Work to be completed>
The required output is the exact run of lines below that opens at the line with "Viewport: 1200px width, 675px" and closes at the line with "The height and".

Available records>
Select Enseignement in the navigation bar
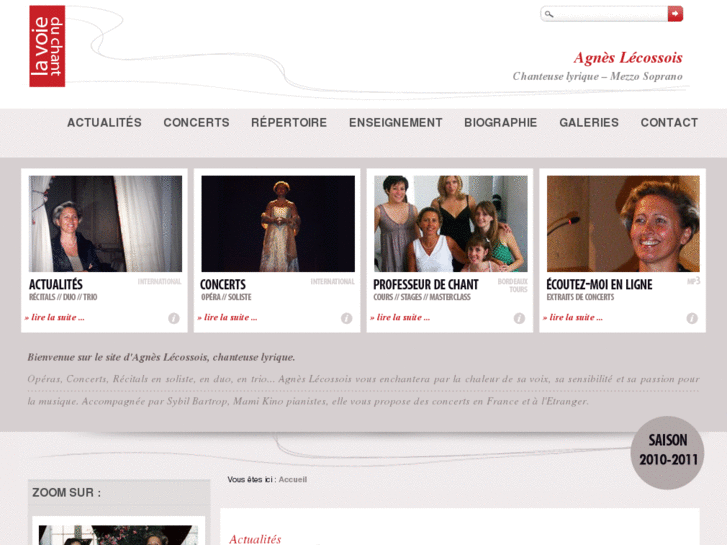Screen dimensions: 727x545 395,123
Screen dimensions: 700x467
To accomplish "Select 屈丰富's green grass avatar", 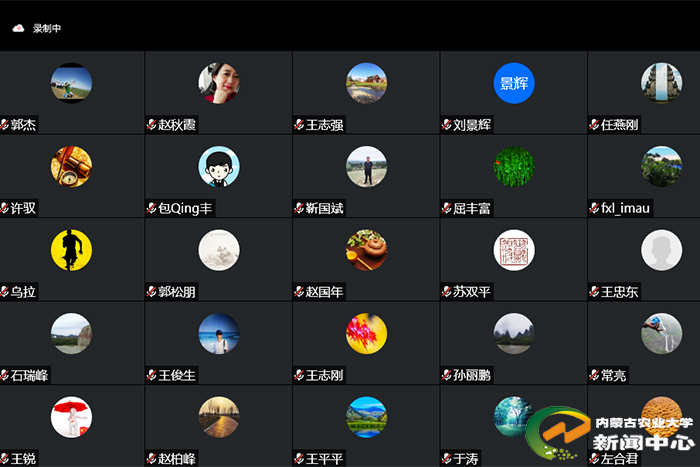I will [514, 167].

* * *

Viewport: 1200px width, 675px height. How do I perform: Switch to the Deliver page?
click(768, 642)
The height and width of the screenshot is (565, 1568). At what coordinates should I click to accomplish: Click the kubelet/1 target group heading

Expected answer>
Viewport: 1200px width, 675px height. How do I perform: Switch to the Deliver page?
click(768, 642)
The height and width of the screenshot is (565, 1568). At what coordinates should I click to accomplish: Click the kubelet/1 target group heading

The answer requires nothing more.